## Exercices
a – Relevez toutes les personnes désignées par leur nom dans le texte sur Salomon Kalonda.
b – Pour chaque affirmation, dites si elle concorde avec le texte sur Salomon Kalonda et citez les mots qui tranchent : (i) Salomon Kalonda dirige les finances du TP Mazembe ; (ii) Salomon Kalonda conseille Moïse Katumbi depuis moins de dix ans ; (iii) Fortunat Biselele et Jean-Claude Kabongo ont aujourd’hui perdu la faveur du président.
c – Recopiez mot pour mot le passage du texte sur Salomon Kalonda qui va de « La mise à l’écart » jusqu’à « tous ces déplacements. ».

## Texte
______

La mise à l’écart de Salomon Kalonda est clairement un coup dur pour Moïse Katumbi à quelques mois des élections de décembre. Salomon Kalonda est sans doute le plus proche conseiller, et homme de confiance de l’ancien gouverneur depuis plus de 20 ans. Salomon Kalonda s’est notamment occupé des enfants de Moïse Katumbi à Bruxelles. Mais cet homme de l’ombre conseille surtout le célèbre homme d’affaires dans ses nombreuses sociétés, mais aussi au sein de son club de football, le TP Mazembe dont il assure la direction financière. Omniprésent, il accompagne Moïse Katumbi dans tous ces déplacements.
Salomon Kalonda connaît également très bien l’ensemble de la classe politique congolaise, notamment Félix Tshisekedi, pour avoir été de tous les combats de l’opposition et de toutes les négociations. Il a été très proche de Fortunat Biselele et Jean-Claude Kabongo, les deux hyper-conseillers du président Tshisekedi, aujourd’hui tombés en disgrâce. Mais Salomon Kalonda est avant tout le passage obligé pour accéder à Moïse Katumbi, une « porte d’accès » et une « courroie de transmission incontournable » pour faire passer les messages à l’ancien gouverneur de la riche province minière. Les tractations secrètes et diplomatiques de l’homme d’affaires n’ont aucun secret pour lui.

______

## Lignes extraites
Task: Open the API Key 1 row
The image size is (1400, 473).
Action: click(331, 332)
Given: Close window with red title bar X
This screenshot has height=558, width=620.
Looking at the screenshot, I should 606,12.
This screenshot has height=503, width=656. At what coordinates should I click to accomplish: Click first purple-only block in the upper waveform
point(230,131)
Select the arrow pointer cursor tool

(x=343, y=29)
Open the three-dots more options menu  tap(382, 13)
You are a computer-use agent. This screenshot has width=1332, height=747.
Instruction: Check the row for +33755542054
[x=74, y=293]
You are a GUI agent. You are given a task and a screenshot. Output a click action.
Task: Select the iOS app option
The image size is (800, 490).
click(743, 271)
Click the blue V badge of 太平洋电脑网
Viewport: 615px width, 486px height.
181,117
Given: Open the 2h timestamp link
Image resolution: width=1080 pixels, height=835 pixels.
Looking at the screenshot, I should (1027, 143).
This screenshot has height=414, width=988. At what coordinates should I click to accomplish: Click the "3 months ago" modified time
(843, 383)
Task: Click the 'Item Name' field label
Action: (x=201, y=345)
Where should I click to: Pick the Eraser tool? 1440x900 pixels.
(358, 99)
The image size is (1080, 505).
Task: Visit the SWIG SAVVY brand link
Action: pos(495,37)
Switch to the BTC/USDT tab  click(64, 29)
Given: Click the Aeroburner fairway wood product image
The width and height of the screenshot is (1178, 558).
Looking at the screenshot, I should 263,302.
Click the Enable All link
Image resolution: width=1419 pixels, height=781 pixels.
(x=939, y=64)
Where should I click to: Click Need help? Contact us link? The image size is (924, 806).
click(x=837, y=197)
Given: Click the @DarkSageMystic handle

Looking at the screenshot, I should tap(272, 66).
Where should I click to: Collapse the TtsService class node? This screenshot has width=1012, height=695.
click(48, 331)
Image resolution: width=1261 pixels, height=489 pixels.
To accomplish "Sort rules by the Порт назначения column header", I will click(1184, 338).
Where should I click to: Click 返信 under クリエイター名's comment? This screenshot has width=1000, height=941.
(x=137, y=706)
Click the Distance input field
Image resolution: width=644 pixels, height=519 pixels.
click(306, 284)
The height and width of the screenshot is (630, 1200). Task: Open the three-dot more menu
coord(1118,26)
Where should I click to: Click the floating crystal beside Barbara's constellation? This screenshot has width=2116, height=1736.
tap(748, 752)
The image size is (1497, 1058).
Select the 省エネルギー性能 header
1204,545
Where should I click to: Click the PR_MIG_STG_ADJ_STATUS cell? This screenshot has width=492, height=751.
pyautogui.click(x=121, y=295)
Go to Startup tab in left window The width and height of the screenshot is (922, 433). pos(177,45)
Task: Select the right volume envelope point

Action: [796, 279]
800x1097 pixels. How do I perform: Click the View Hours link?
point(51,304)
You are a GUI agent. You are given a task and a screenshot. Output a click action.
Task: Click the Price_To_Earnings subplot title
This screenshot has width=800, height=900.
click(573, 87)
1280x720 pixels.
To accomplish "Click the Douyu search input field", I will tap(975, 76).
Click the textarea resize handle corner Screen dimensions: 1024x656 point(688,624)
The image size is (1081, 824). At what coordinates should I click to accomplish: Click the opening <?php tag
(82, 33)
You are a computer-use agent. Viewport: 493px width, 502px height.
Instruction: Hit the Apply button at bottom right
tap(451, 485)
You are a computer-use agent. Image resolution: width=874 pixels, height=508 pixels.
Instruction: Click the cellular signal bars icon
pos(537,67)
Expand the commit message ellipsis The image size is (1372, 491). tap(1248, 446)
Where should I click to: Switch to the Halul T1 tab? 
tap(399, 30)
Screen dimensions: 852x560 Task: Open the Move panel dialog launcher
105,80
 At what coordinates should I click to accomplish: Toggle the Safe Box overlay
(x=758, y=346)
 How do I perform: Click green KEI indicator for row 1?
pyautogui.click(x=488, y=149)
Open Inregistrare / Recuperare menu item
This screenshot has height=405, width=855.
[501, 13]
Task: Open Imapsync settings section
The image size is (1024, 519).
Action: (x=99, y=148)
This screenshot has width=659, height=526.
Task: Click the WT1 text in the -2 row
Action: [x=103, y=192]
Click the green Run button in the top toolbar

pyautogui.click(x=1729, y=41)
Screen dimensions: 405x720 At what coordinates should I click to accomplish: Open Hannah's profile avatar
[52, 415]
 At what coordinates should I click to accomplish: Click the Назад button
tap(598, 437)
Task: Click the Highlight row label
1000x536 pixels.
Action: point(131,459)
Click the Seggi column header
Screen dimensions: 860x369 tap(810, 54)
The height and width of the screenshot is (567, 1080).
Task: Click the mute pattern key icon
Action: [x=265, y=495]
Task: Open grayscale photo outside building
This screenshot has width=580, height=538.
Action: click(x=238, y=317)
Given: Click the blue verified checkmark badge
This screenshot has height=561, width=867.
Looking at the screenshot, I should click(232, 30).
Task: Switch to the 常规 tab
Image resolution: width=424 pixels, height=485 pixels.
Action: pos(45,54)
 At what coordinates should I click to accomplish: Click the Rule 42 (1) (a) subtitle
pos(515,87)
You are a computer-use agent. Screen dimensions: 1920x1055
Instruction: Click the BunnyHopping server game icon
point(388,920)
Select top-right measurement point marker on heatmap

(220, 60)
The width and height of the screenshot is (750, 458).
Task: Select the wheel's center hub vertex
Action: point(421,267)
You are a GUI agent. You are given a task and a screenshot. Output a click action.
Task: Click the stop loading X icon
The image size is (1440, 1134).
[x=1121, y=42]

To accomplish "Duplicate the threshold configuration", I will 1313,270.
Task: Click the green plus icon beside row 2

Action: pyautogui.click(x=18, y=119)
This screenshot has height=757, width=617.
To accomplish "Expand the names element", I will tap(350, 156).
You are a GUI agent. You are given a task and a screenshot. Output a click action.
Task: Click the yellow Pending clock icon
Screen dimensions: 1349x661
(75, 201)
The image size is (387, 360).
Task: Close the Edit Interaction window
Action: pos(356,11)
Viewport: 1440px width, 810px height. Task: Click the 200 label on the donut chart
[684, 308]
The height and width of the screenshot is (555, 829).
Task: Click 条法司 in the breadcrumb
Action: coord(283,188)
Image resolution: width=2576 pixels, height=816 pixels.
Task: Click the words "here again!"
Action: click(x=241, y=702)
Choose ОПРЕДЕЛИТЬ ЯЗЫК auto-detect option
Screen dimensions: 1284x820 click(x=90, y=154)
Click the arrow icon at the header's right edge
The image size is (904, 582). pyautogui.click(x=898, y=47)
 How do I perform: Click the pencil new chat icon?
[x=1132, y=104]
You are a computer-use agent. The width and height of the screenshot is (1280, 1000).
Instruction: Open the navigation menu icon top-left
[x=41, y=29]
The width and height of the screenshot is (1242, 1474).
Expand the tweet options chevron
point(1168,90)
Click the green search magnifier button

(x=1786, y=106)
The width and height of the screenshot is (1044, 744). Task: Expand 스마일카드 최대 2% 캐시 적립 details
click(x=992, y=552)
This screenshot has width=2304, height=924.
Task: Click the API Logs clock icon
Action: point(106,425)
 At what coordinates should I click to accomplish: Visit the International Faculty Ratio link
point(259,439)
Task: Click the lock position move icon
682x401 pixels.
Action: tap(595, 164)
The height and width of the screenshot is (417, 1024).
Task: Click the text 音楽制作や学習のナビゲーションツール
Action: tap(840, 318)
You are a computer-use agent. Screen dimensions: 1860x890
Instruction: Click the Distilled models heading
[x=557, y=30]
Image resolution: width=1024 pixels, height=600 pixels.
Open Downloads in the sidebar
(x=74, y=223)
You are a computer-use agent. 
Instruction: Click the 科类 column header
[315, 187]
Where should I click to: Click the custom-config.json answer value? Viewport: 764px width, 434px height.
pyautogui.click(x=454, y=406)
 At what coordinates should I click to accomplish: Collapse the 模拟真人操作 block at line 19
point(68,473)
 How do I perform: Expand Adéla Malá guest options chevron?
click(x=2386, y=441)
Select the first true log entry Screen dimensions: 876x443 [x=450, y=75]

______

## Réponses
a – Salomon Kalonda, Moïse Katumbi, Félix Tshisekedi, Fortunat Biselele, Jean-Claude Kabongo

b –
(i) Oui : « le TP Mazembe dont il assure la direction financière ».
(ii) Non : « homme de confiance de l’ancien gouverneur depuis plus de 20 ans ».
(iii) Oui : « aujourd’hui tombés en disgrâce ».

c –
La mise à l’écart de Salomon Kalonda est clairement un coup dur pour Moïse Katumbi à quelques mois des élections de décembre. Salomon Kalonda est sans doute le plus proche conseiller, et homme de confiance de l’ancien gouverneur depuis plus de 20 ans. Salomon Kalonda s’est notamment occupé des enfants de Moïse Katumbi à Bruxelles. Mais cet homme de l’ombre conseille surtout le célèbre homme d’affaires dans ses nombreuses sociétés, mais aussi au sein de son club de football, le TP Mazembe dont il assure la direction financière. Omniprésent, il accompagne Moïse Katumbi dans tous ces déplacements.